● EXERCISE TEXT
+-------+
Japanese-bred Thoroughbred racehorse

Narita Taishin (Japanese: ナリタタイシン; Hepburn: Narita Taishin; 10 June 1990 – 13 April 2020) was a Japanese thoroughbred racehorse. He was best known for winning the Satsuki Shō in 1993. Narita Taishin was part of the "BNW" trio along with Biwa Hayahide and Winning Ticket that were rivals challenging for the Japanese Triple Crown.

==Racing career==
===Two-year-old season===
Narita Taishin made his racing debut at Sapporo Racecourse in July 1992. He managed only a fifth place finish, and afterwards was rested for several months to ease fatigue in his legs. He returned to racing in October at Fukushima Racecourse, where he won his first race. He continued with more ungraded races, including finishing second at both the Fukushima Sansai Stakes at Fukushima Racecourse and the Senryo Stakes at Hanshin Racecourse. At the end of the year, he was entered in to the Radio Tampa Hai Sansai Stakes, his first graded stakes event. Narita Taishin won the race, marking his first major victory.

===Three-year-old season===
Narita Taishin's 1993 season began at the Grade II Shinzan Kinen in January, where he finished second to Amber Lion. In March, Narita Taishin was entered in to the Yayoi Sho in preparation for entering the Triple Crown races. Beginning at this race, Yutaka Take was hired as Narita Taishin's jockey. Narita Taishin finished second again, this time losing to Winning Ticket, who would become one of his chief rivals during the Triple Crown.
+-------+
● WHAT TO DO
(1) In the text about Narita Taishin, who finished ahead of him at the Shinzan Kinen in January 1993?
(2) Pick up the text about Narita Taishin after its last sentence and continue it.
The lines after this text are not needed for anything here.
+-------+
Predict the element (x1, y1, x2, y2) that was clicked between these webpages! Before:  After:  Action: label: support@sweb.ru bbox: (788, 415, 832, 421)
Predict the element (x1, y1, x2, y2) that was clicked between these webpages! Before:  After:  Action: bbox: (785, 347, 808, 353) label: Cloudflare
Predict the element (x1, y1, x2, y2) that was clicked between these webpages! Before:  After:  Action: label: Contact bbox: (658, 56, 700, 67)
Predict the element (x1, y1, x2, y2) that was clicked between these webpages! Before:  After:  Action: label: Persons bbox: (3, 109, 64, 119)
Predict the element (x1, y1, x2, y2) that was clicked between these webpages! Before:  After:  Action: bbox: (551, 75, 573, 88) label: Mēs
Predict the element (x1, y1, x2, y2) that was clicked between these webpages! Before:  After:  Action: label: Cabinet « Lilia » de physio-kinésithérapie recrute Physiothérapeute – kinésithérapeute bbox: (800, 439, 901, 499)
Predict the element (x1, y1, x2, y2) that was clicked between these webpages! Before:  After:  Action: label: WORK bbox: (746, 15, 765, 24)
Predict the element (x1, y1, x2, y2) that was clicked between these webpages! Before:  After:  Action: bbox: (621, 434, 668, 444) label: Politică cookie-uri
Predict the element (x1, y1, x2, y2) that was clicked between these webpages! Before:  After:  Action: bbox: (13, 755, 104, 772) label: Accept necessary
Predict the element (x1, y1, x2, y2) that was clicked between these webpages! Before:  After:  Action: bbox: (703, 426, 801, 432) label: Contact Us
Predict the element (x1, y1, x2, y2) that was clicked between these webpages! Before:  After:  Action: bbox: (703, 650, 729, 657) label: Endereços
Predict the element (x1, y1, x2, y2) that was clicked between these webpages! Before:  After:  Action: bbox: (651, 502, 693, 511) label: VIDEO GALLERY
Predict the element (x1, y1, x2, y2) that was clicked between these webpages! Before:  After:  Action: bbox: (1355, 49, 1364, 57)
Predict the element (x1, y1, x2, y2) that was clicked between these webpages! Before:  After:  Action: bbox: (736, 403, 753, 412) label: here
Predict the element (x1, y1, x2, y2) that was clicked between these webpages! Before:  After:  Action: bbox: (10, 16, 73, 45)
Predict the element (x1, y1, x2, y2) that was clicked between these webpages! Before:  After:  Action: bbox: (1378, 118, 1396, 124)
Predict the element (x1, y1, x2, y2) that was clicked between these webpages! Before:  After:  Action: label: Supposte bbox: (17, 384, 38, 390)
+-------+
● WRITTEN ANSWERS
(1) Amber Lion

(2)
Narita Taishin's next race was the Satsuki Sho, the first leg of the Triple Crown. He entered this race as the third favorite, behind Winning Ticket and Biwa Hayahide, who had just come off winning the Wakaba Stakes. In the race, Narita Taishin stayed near the back for most of the race, but in the final straight charged through the field and narrowly took victory over Biwa Hayahide, with the official margin being a neck. At the second leg of the Triple Crown, the Tokyo Yushun, he once again entered as the third favorite behind Winning Ticket and Biwa Hayahide. Here, he was unable to complete his charge through the field and finished third behind Winning Ticket and Biwa Hayahide.

After the Tōkyō Yūshun, Narita Taishin's schedule was reduced to prepare for the Kikuka Sho in November. In July, Narita Taishin was entered in to the Grade II Takamatsunomiya Hai, but came second behind Longchamp Boy. In autumn, health issues began to plague Narita Taishin. The horse suffered a pulmonary hemorrhage during training, which cancelled plans to race him in the Kyoto Shimbun Hai against Winning Ticket as a preparation race. Narita Taishin was still entered in to the Kikuka Sho, but with the effects of the injury still lingering, he was not competitive in the race and finished 17th – second to last in the 18 horses field. His rivals Biwa Hayahide and Winning Ticket finished first and third, respectively.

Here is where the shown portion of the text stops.